Designing Sustainable Projects
The EFES-NG Prototype is intentionally minimal at its core: a system for getting from A to B through a series of small, self-contained, reproducible steps. The shape of the pipeline graph, the granularity of each step, and the structure of your XSLT stylesheets are all project-level decisions. The recommended structure used throughout this guide is one shape projects can take, geared toward EpiDoc and SigiDoc publications. Other projects may look quite different.
This page describes the principles behind the patterns used in the example projects, the project generator, and the rest of this guide. They apply regardless of how a project is shaped. These are recommendations rather than requirements, but they favour transparency, longevity, and the ability of someone unfamiliar with the project (perhaps yourself in five years) to follow what it does.
Prefer pipeline complexity to step complexity
One could write an XSLT that walks the corpus, extracts metadata, prunes language variants, resolves authority links, and emits HTML pages, all in one pass. It works, but a year later it can be hard to follow, and a small change risks breaking something far away.
The same work split into five steps in pipeline.xml, each with its own input, output, and stylesheet, behaves quite differently. The dependency graph makes the order obvious. Each intermediate sits on disk and can be opened and read. A change touches one step.
When a transformation grows complicated, prefer adding another step over making an existing step do more. The pipeline carries the complexity; the individual steps stay simple.

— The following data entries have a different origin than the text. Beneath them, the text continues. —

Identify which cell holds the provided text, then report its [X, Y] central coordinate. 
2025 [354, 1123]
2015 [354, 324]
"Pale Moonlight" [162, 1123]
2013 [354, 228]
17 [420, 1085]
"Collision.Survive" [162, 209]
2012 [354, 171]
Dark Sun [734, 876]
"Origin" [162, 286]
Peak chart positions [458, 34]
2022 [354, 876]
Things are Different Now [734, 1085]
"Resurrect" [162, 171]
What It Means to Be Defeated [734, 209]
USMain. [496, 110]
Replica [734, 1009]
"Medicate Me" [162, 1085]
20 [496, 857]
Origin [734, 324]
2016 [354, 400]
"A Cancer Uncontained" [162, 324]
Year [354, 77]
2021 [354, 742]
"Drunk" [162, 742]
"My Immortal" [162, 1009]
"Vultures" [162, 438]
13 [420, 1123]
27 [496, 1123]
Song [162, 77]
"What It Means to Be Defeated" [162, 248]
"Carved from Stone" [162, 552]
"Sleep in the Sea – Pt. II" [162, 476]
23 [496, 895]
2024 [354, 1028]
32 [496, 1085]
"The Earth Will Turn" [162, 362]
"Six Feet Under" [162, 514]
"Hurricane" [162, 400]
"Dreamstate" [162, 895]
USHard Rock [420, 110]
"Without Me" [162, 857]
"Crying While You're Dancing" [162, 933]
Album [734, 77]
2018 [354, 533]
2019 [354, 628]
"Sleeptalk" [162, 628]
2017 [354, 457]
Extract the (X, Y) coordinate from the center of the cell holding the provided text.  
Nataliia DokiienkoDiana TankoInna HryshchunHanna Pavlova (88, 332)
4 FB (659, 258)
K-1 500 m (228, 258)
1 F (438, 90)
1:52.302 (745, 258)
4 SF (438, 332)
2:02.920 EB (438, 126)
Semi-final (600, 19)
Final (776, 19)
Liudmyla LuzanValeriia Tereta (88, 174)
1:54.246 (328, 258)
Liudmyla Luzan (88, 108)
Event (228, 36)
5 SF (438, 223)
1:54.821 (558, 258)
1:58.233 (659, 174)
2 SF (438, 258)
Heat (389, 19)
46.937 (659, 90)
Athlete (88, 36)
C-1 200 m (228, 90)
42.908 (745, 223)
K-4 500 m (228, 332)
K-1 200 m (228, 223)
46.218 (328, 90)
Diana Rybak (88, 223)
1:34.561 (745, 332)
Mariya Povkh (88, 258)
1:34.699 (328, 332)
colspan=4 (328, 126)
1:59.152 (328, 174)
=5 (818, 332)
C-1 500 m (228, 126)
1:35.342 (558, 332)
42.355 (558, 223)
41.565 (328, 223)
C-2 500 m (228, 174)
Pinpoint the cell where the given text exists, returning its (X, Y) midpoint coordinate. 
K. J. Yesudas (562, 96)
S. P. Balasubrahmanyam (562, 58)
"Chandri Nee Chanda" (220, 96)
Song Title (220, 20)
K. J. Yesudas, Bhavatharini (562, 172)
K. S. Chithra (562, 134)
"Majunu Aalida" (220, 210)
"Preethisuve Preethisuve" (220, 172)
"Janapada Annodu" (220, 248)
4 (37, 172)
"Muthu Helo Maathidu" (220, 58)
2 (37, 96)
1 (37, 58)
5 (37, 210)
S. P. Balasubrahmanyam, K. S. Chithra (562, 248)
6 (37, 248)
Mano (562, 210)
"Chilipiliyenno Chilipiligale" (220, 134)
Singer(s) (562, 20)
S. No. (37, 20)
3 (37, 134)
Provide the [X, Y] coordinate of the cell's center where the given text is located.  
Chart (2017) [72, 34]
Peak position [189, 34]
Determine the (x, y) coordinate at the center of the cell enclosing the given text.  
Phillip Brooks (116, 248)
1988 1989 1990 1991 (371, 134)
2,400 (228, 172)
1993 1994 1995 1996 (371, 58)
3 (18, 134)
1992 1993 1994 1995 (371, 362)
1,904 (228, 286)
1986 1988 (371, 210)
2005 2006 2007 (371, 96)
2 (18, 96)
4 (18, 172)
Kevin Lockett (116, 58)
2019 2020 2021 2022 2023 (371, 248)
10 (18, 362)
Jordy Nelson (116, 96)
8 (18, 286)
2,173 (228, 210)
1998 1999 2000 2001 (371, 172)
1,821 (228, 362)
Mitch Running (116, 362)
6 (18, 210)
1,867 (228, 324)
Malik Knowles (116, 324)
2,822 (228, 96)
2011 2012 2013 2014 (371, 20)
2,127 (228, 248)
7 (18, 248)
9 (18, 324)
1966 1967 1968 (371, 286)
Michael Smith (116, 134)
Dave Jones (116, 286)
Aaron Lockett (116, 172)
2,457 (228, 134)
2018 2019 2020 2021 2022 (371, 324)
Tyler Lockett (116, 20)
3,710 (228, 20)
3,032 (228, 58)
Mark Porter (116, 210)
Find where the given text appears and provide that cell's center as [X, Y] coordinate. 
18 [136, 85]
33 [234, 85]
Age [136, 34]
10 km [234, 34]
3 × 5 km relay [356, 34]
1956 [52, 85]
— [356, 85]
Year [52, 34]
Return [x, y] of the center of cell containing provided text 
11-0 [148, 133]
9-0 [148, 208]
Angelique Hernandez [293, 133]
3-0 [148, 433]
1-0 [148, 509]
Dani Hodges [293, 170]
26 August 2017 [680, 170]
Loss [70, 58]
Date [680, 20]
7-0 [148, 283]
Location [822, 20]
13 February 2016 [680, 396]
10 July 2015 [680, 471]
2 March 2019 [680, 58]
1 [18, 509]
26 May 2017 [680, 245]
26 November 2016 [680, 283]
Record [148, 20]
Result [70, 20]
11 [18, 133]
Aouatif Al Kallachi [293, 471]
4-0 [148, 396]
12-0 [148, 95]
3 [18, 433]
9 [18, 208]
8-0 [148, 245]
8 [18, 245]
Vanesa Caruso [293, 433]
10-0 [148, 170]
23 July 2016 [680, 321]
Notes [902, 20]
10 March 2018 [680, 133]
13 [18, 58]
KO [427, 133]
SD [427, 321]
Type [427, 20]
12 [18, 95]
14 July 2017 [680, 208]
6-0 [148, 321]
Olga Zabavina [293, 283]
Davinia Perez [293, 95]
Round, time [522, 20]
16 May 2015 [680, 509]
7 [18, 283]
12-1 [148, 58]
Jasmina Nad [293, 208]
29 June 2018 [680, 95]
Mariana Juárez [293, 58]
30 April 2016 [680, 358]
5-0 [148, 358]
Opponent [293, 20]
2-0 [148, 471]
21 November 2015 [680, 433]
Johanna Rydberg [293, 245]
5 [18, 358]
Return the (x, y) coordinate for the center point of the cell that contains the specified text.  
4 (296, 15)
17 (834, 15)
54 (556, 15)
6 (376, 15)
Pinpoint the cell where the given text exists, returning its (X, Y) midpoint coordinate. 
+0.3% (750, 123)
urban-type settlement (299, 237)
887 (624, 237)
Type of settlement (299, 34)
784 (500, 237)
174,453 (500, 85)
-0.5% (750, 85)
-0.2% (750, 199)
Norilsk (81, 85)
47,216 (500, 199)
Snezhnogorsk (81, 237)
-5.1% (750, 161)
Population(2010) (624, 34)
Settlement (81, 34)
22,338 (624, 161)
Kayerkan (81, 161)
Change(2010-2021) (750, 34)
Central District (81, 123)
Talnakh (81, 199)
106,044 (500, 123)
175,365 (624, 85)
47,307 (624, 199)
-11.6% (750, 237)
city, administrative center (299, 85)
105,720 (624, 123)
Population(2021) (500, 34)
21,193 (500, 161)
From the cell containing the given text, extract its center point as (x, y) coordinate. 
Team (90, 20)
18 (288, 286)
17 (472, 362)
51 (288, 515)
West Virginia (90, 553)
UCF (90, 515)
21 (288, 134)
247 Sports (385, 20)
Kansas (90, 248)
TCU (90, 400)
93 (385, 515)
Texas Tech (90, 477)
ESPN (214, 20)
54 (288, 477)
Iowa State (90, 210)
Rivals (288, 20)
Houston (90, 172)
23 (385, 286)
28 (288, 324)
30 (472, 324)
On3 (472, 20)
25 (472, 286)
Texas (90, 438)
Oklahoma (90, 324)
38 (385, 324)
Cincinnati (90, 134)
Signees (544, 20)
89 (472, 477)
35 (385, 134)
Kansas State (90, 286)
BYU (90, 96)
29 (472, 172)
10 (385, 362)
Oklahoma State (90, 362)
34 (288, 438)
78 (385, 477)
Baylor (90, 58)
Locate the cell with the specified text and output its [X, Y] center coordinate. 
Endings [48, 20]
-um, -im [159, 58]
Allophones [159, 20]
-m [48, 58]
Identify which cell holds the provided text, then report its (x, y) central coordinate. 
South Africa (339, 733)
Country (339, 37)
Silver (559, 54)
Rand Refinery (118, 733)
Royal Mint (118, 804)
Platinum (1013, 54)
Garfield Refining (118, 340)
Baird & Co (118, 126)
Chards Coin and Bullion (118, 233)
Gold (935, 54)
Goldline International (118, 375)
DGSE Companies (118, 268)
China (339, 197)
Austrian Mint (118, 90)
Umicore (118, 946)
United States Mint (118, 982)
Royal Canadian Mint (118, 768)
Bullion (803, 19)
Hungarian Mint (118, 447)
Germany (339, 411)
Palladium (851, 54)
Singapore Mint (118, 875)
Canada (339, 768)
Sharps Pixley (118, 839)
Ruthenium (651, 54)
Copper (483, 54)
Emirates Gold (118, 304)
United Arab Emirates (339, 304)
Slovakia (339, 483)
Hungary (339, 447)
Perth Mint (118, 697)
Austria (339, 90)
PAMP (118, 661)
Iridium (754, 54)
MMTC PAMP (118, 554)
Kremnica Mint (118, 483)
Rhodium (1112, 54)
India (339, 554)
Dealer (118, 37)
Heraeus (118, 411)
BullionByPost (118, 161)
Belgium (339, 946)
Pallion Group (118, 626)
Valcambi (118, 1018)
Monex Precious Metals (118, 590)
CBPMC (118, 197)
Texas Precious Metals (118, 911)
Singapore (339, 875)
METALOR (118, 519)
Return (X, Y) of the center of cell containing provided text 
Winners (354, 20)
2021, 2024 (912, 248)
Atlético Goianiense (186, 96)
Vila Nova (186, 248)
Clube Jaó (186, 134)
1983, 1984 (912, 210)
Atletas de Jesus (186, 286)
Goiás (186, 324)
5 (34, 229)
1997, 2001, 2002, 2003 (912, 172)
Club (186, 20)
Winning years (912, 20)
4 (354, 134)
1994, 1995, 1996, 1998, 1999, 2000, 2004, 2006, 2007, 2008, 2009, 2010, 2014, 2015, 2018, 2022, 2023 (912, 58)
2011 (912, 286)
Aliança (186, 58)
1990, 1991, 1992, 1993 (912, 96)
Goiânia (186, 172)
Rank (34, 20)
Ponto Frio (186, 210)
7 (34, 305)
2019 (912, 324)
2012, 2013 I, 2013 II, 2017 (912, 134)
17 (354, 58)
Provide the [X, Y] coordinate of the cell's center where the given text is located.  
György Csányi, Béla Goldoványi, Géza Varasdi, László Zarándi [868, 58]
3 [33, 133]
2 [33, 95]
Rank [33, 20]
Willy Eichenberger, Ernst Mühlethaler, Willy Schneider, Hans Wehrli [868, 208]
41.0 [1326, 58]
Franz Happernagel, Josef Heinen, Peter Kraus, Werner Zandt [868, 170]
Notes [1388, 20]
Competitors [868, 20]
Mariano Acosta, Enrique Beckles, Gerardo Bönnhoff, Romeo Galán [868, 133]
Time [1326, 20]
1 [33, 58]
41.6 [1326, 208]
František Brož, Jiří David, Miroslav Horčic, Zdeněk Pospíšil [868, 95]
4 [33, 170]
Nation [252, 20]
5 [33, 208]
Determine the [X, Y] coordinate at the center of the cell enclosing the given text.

Why this also matters for caching
The pipeline caches each step's output and re-runs only what changed. A step that does many things invalidates as a whole: change one input and the entire artefact is rebuilt. A small step with a narrow input set re-runs only when that narrow input actually changes. Splitting steps therefore tends to make incremental builds faster as well as easier to reason about.
Further reading
For more on small-step pipelines as a way to manage complexity in XSLT, see Schaeben & Barabucci, Small-step pipelines reduce the complexity of XSLT/XPath programs (DocEng '21), which measures the effect quantitatively across a set of XSLT data-curation tasks.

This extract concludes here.